• _Text provided_
---------------

Tag Archives: Daniel Bloem

An Entire Life Reduced to One Bullet Point

My Great-Grandmother, Daisy Yeater, holding my mother.
My Great-Grandmother, Daisy Yeater, holding my mother.

The sons of Reuben the firstborn of Israel (he was the firstborn, but when he defiled his father’s marriage bed,his rights as firstborn were given to the sons of Joseph son of Israel; so he could not be listed in the genealogical record in accordance with his birthright, and though Judah was the strongest of his brothers and a ruler came from him, the rights of the firstborn belonged to Joseph). 1 Chronicles 5:1-2 (NIV)

My great-grandfather, born Wouter van der Wel in the Netherlands. Evidence suggests that he became angry when his widowed mother married her former teacher, a man much older than she. He left home by himself, crossed the Atlantic, settled in northwest Iowa and “Americanized” his name to Walter Vander Well.

My grandma Vander Well’s father, Daniel Bloem, was an alcoholic and was difficult to live with. A widower, his three daughters took on the burden of constantly looking after him. When my grandparents secretly got married, they told no one and my grandmother continued to live at home and take care of her father. A man of great temper, he asked my grandmother “When are you going to marry that Herman Vander Well?”

“I already have,” she replied honestly.

Then get the hell out of my house!” he responded.

Very little is known about my grandpa Hendrickson’s father, Perry Hendrickson. He contracted tuberculosis when my grandfather, the eldest of three siblings, was just ten years old. Not wanting to be a burden on his family, Perry Hendrickson shot himself at home. It happened to be my grandfather’s birthday when he came home to find his father’s lifeless body. Great grandma, Olive Hendrickson, farmed my grandfather off to be raised by family which likely saved his life. She drug the younger children through several tragic marriages and their lives appear to have continued down tragic paths.

---------------

• _Exercise data_
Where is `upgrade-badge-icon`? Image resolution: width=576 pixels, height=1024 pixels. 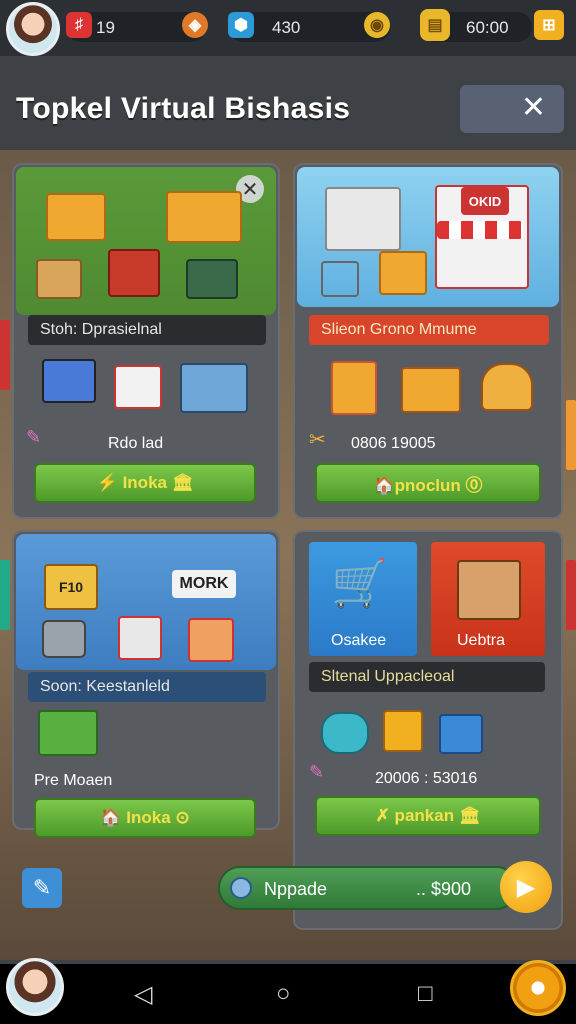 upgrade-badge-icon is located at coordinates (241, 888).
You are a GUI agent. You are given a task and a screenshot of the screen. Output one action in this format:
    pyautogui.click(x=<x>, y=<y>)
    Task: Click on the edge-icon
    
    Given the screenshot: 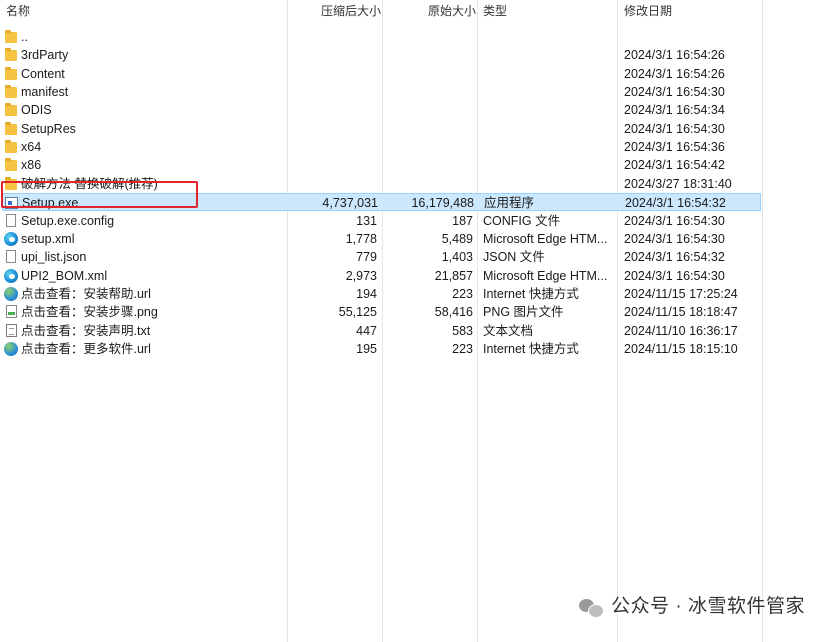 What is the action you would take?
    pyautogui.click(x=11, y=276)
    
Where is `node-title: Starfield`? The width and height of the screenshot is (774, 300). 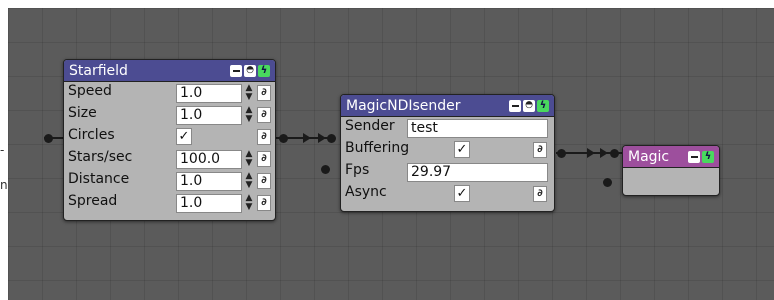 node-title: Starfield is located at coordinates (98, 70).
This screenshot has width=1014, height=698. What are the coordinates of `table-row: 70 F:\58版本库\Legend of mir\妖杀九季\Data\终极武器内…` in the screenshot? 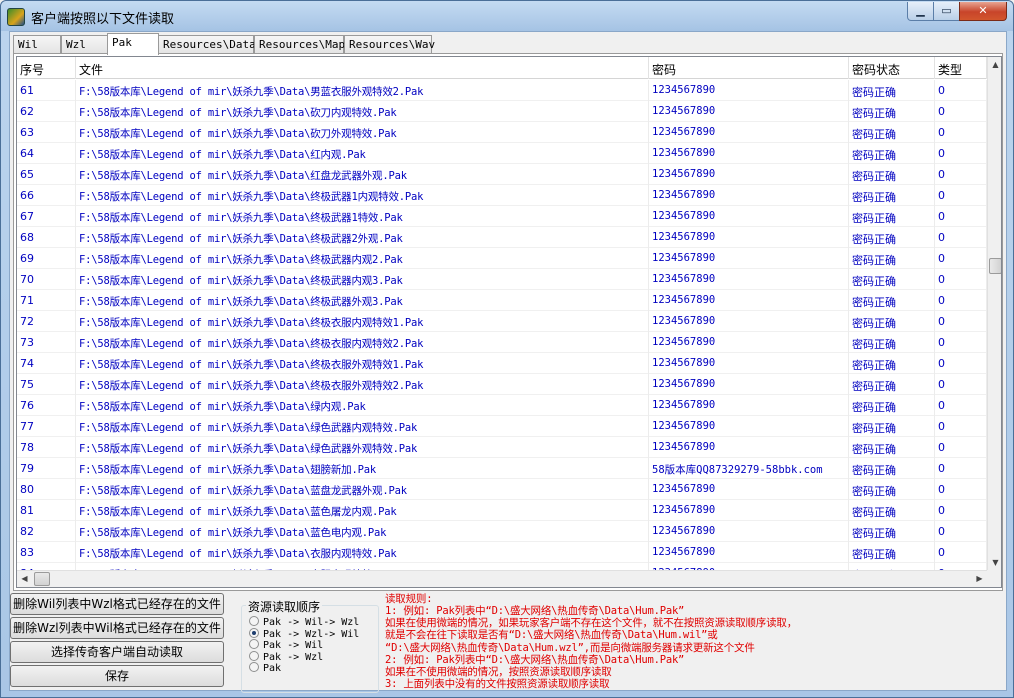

---------------

• _Your goal_
Continue the family-history post about the writer's great-grandparents, picking up after its last sentence.

• _Written answer_
Grandma Hendrickson’s father was William Yeater. As an adult he discovered that he was the illegitimate son of a local Irish immigrant named David McCoy. William sued for his share of the estate and won a large settlement. An alcoholic and philanderer, my great grandmother, Daisy, gave him second chances but eventually divorced him for good and raised five children through the depression through her unshakable faith in God and hard work. When William offered to share part of his settlement with Daisy, she flatly refused to take his money and provided for her children by herself.

I know that reading through the genealogical records isn’t the most exciting of assignments, but I have to admit that there are all sorts of things that resonate with me as I read the chronicles. As an amateur family historian, I’m fascinated by what nuggets of history and information get passed down through the generations. Consider for a moment that when Reuben, the eldest son of Jacob, slept with his father’s concubine the year was somewhere in the neighborhood of 1900 B.C. Tradition holds that the scribe writing the Chronicles was Ezra who would have penned his work somewhere between 400-500 B.C.

For 1500 years, the one thing that gets passed down and remembered about Reuben was the mistake of sleeping with his father’s concubine and losing his birthright to the two sons of Joseph. Talk about tragedy. The tribe of Reuben for generation after generation across centuries and two millennia lived under the curse of being the tribe that could have had it all if great, great, great, great, great, great, great, great, great grandpa Reuben had simply kept his dick in his tunic.

Very little of our lives will be remembered. The few nuggets of information I have about my great-grandparents is far more than I know about their parents. I think about my ancestors. There are volumes of their life story that have been lost and their legacy is reduced to a single bullet point that conveys how subsequent generations remember them:

  • He was angry with his mother and ran away to America.
  • He was an alcoholic, temperamental, and a burden to his daughters.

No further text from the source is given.